La modification d'une calandre, ou de l'habillage intérieur d'une automobile, fait partie de ces opérations de routine qu'un constructeur entreprend pour redonner un souffle commercial à sa production. Cette règle a été appliquée sur le Nissan Terrano II qui, depuis l'apparition du moteur TDi de 125 ch en 1996, s'était installé sur le rythme de croisière d'un 4 x 4 de randonnée. Menacé par la popularité de concurrents directs tels que le Frontera, le Terrano II avait besoin d'un petit dépoussiérage.
Dans l'ensemble, les retouches esthétiques laissent la physionomie du véhicule intacte. On reconnaît sa bonhomie entre mille, les changements apportés aux feux arrière et au pare-chocs avant n'ayant pas la prétention de donner au modèle un air de grande nouveauté. La face avant, dessinée comme celle du Patrol GR, apporte une note d'élégance et de style qui devrait séduire. L'allure générale de la nouvelle génération semble plus étoffée, et les éléments de sa carrosserie apparaissent mieux assemblés. Le Terrano II abandonne les roues de quinze pouces pour des jantes de seize dignes d'un véhicule de grande liaison, plus avantageuses en tout terrain.

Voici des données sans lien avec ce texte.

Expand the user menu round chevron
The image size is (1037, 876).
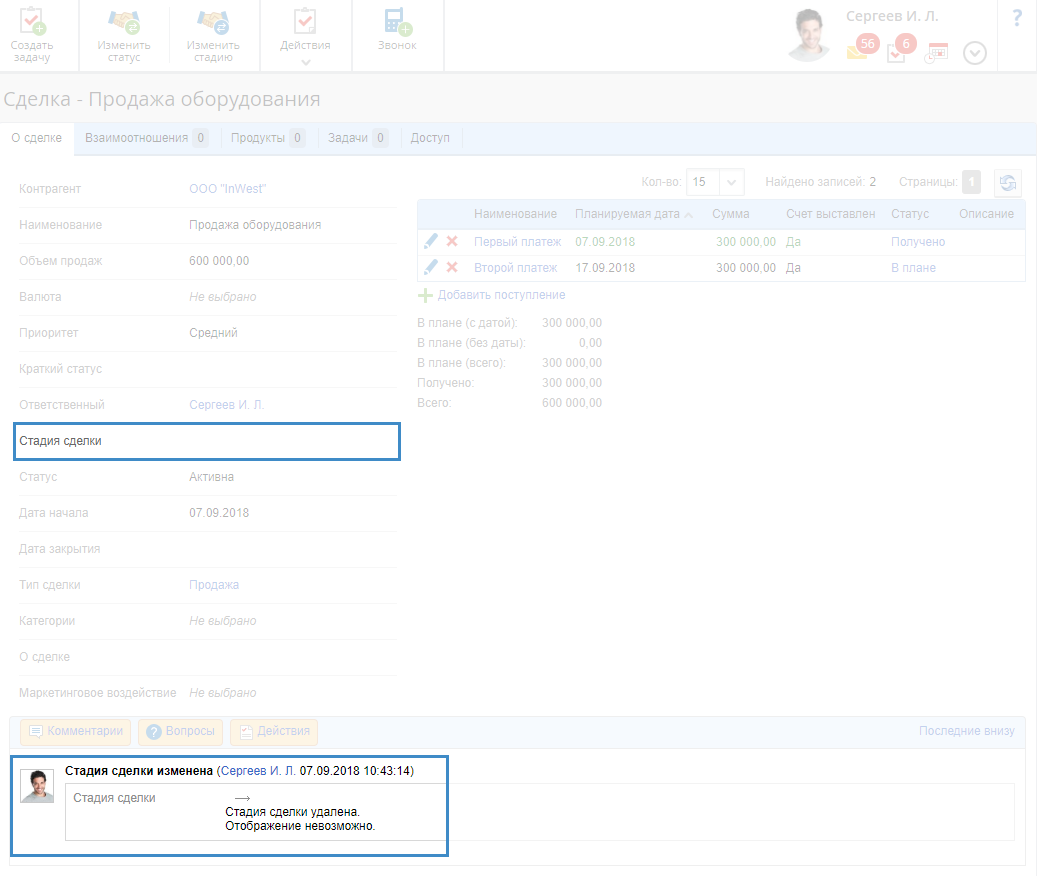click(975, 53)
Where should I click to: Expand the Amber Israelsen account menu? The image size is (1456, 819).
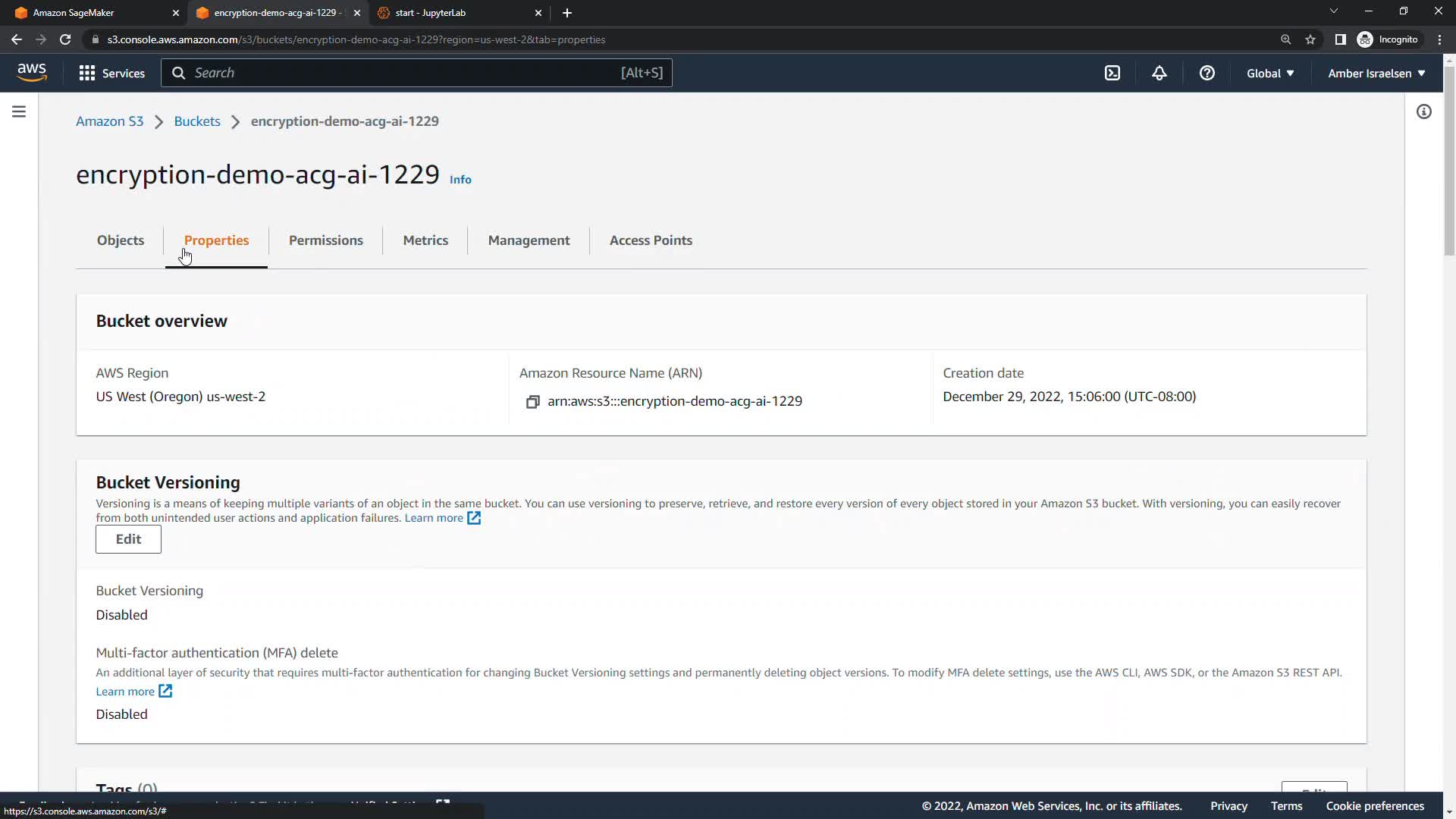click(1376, 73)
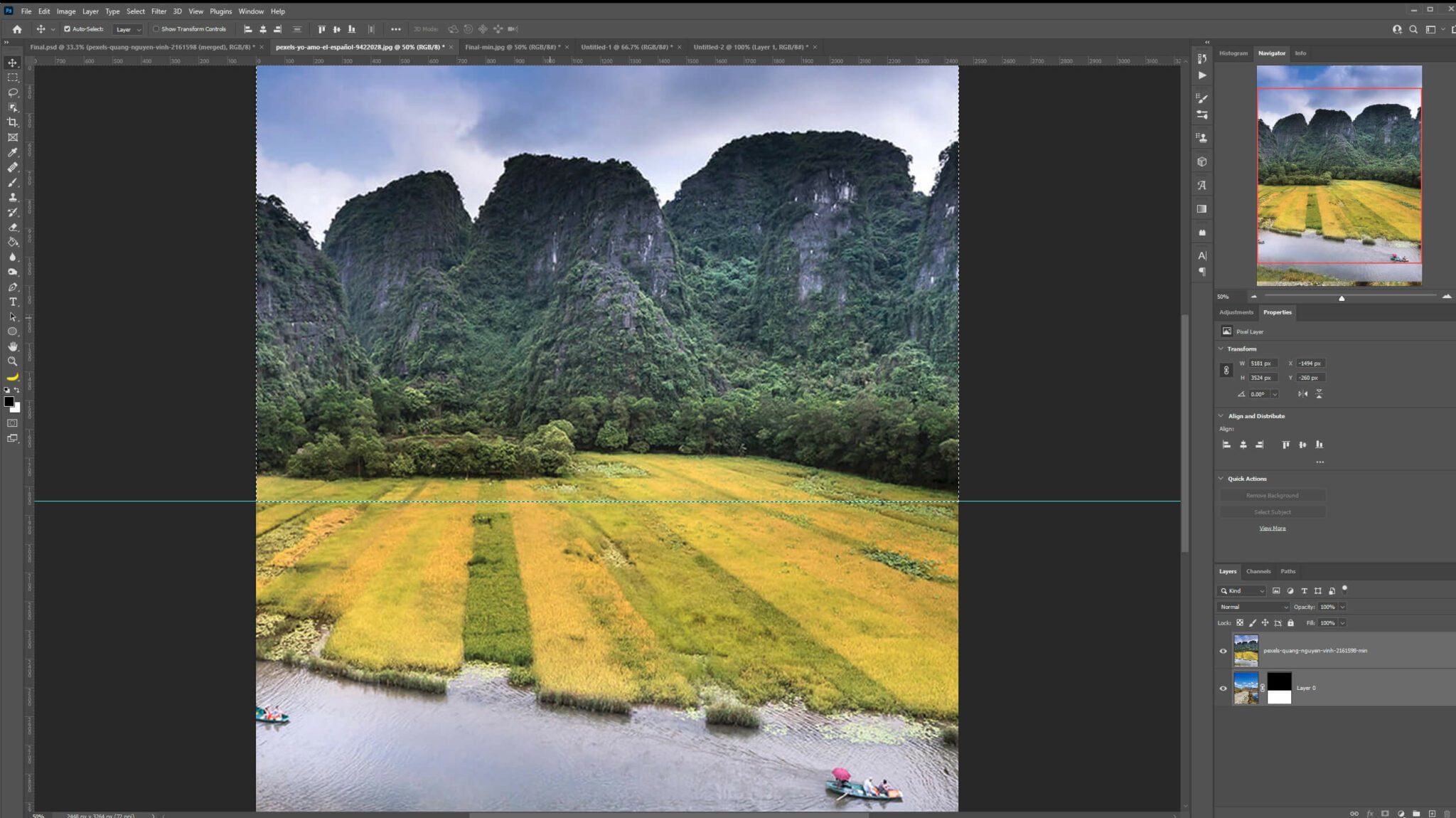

A l'intérieur, les améliorations sont assez discrètes, mais l'harmonie des couleurs des tissus et des garnitures élabore une ambiance chaleureuse. Malgré une console centrale massive, désormais intégrée à la planche de bord, l'hospitalité du châssis long reste très conviviale, la vocation familiale de cette version n'étant plus à démontrer.
Construit avec soin, le Terrano II prend surtout de l'amplitude grâce à ses nouveaux aménagements. L'équipement s'enrichit de deux airbags et des indispensables systèmes anti-intrusion et antidémarrage. Toutes les versions reçoivent une radio, un verrouillage centralisé à distance, des antibrouillards et des vitres en verre hydrofuge, électriques à l'avant et à l'arrière sur les modèles à cinq portes. Les progrès les moins visibles sont toutefois les plus importants. La finition Luxe adopte un antiblocage ABS et un répartiteur EBD, malheureusement absents sur les versions standard Sport. En revanche, l'apparition d'amortisseurs à gaz remet, si l'on peut dire, la suspension sur les rails en procurant au châssis un comportement infiniment plus stable que par le passé. Nul ne regrettera le train avant élastique des anciens Terrano, ses réactions caoutchouteuses, particulièrement pénibles sur les routes sinueuses et mal revêtues.
A défaut d'une mécanique plus puissante, l'engin conserve ses performances, mais il est objectivement plus agile et plus maniable sur des itinéraires qui sollicitent sévèrement ses capacités dynamiques. Malgré un poids élevé, qui parfois met les freins à dure épreuve, la direction fait corps avec les trajectoires, le roulis est acceptable, et les effets de tangage, s'ils n'ont pas totalement disparu, ont été réduits. Le bilan est donc largement positif. Le Terrano II gagne en crédibilité et en agrément de conduite. Son potentiel tout terrain est aussi plus rigoureux. Si l'impression d'un fonctionnement plus silencieux est un peu subjective, elle découle assurément des caractéristiques plus homogènes du châssis. Toutefois, une légère hausse de la consommation est en contradiction avec la taille des roues et des pneus. Il est vrai que le compteur du véhicule essayé n'affichait pas le kilométrage d'un Diesel parfaitement libéré.
Quoi qu'il en soit, Nissan démontre que des modifications en apparence mineures peuvent peser lourd sur le tempérament d'un modèle.